Technology continues to change the ways restaurant chains serve their customers.
This week, St. Louis-based Panera Bread Co. said its new Panera 2.0 technology is allowing it to roll out delivery to 80 percent of its Louisville, Ky., market. And Orlando, Fla.-based Olive Garden, which has never taken reservations, said it was testing online waiting lists at some restaurants in Florida.
“Delivery from quick-service chains is becoming more prevalent, and could continue to do so.

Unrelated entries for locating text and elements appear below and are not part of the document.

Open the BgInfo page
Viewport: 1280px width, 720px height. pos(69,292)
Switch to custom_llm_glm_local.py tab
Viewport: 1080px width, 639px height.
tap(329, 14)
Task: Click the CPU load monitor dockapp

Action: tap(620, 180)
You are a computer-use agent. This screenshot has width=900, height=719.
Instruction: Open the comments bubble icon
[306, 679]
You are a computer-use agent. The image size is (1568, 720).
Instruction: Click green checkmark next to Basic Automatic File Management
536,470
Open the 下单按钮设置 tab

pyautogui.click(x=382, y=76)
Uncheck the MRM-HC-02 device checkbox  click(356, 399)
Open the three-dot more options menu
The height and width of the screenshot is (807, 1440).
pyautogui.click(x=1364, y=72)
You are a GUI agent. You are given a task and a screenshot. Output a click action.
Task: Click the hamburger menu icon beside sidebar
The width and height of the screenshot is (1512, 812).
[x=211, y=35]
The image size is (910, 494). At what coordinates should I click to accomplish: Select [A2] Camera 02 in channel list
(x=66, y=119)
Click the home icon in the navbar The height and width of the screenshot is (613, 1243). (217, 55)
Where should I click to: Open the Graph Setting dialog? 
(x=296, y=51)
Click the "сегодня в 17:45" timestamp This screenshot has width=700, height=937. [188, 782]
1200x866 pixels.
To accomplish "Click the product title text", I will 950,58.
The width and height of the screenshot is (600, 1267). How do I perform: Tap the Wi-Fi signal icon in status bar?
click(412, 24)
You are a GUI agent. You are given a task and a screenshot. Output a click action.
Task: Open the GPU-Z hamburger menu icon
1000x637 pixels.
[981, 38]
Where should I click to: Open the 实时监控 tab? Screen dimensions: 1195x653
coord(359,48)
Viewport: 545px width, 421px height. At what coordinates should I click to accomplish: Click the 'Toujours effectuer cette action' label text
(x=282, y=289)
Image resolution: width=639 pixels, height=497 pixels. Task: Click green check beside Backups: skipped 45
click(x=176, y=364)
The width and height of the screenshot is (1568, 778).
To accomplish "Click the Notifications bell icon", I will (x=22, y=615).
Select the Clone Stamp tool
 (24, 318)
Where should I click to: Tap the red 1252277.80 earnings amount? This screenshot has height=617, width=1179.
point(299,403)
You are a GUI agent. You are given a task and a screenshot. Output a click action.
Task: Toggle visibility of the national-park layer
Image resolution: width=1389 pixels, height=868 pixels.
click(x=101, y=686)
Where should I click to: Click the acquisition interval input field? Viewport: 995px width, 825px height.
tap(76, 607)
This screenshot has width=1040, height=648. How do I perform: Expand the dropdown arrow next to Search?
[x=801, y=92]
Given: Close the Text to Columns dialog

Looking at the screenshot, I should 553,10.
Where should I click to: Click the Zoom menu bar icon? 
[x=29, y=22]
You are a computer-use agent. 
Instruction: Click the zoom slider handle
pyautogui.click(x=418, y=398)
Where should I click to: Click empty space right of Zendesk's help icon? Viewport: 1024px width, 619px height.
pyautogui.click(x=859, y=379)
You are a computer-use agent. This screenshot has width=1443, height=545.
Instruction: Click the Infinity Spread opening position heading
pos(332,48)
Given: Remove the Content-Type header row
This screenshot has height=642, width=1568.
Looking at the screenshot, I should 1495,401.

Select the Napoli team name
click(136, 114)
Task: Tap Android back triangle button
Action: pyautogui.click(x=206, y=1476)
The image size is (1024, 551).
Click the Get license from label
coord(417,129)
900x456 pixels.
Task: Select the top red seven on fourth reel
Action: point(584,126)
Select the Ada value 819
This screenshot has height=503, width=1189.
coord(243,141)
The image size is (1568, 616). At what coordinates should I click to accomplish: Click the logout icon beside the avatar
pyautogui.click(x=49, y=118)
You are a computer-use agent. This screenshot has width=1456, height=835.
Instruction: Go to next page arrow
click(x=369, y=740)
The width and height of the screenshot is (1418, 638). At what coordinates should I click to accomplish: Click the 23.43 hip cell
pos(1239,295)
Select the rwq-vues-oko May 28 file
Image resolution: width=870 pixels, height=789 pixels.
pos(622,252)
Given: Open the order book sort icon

In addition to Panera’s actions we’ve seen Burger King doing more with regard to delivery, and of course Starbucks has indicated it intends to test some stuff on this front, too,” Mark Kalinowski, an analyst with Janney Capital Markets, said in a note Monday.
Panera said Louisville, where it launched its new platform earlier this month, will be the bakery-café chain’s first citywide delivery market.
“This is the first time in Panera's history when we've said we're going to deliver to everyone that's within a radius of our cafés," Blaine Hurst, Panera's executive vice president and chief transformation and growth officer, said in a WDRB report.
Hurst, who is the former vice chairman and president of Louisville-based Papa John’s International Inc., said Louisville’s size, with a population of more than 600,000, made it a good candidate for launching the delivery platform.
“I'm from here — or I feel like I'm from here, I lived here longer than I've lived in any other city in my life — we said let's do it in Louisville,” Hurst said.
Hurst told the Louisville Business Journal that the city is a middle market where Panera has good name recognition.
“Top-of-mind awareness is key,” Hurst explained. "I can get more media impressions” in Louisville than in larger, more expensive media markets.
Hurst said longtime Panera units in Louisville now offer delivery and carryout service, but the company has also built two delivery-carryout stores locations. The units are smaller, have little or no seating, and were built as hubs for Panera's catering business and its delivery and pick-up service.
The units cost less to build because they are smaller, Hurst said, adding that delivery could be a "significant" part of Panera's sales.
Delivery and carryout orders are only taken online, Hurst said, which helps eliminate errors.
The Louisville delivery test covers about 55 percent of the city’s residential areas and 80 percent of the office workforce. Delivery in downtown Louisville will not be available until July 2015, Hurst said.
In another use of technology, Hurst told the Louisville Business Journal that Panera is testing a program in another market where, for a set period of time, it makes video recordings of employees making food. Restaurant managers and executives view the recordings to see if food is being correctly prepared, he said.
Olive Garden, a division of Darden Restaurants Inc., is also tapping into technology with a test of call-in and online check-in waiting lists, the Orlando Sentinel reported.
The casual-dining chain began testing the feature last week at 13 restaurants in Central Florida, which Sentinel reporter Kyle Arnold said was “bucking a long-standing policy at casual-dining eateries that requires guests to wait on site for tables.”
"We want to extend a level of convenience for our guests," said Rich Jeffers, a Darden spokesman. "We'll see how it works and continue to evaluate it over time."
Customers who call ahead can receive a text message when their table is ready.
“Often consumers think of the line, and it's a deterrent to going to a restaurant,” said Darren Tristano, executive vice president of Chicago-based restaurant research group Technomic. “The ability to call ahead sometimes eases the pressure about having to wait.”
Olive Garden customers who call ahead will not have tables held for them and will be skipped in line if they don’t show.
“Since the wait times aren't perfect, customers may also have to wait once they arrive at the restaurant, Olive Garden's website warns,” the Sentinel noted.
Outback Steakhouse, a division of Tampa, Fla.-based Bloomin Brands Inc., offers call-ahead waiting lists. Red Lobster, a former Darden brand, tried a similar program as far back as 1990, but it didn't last long.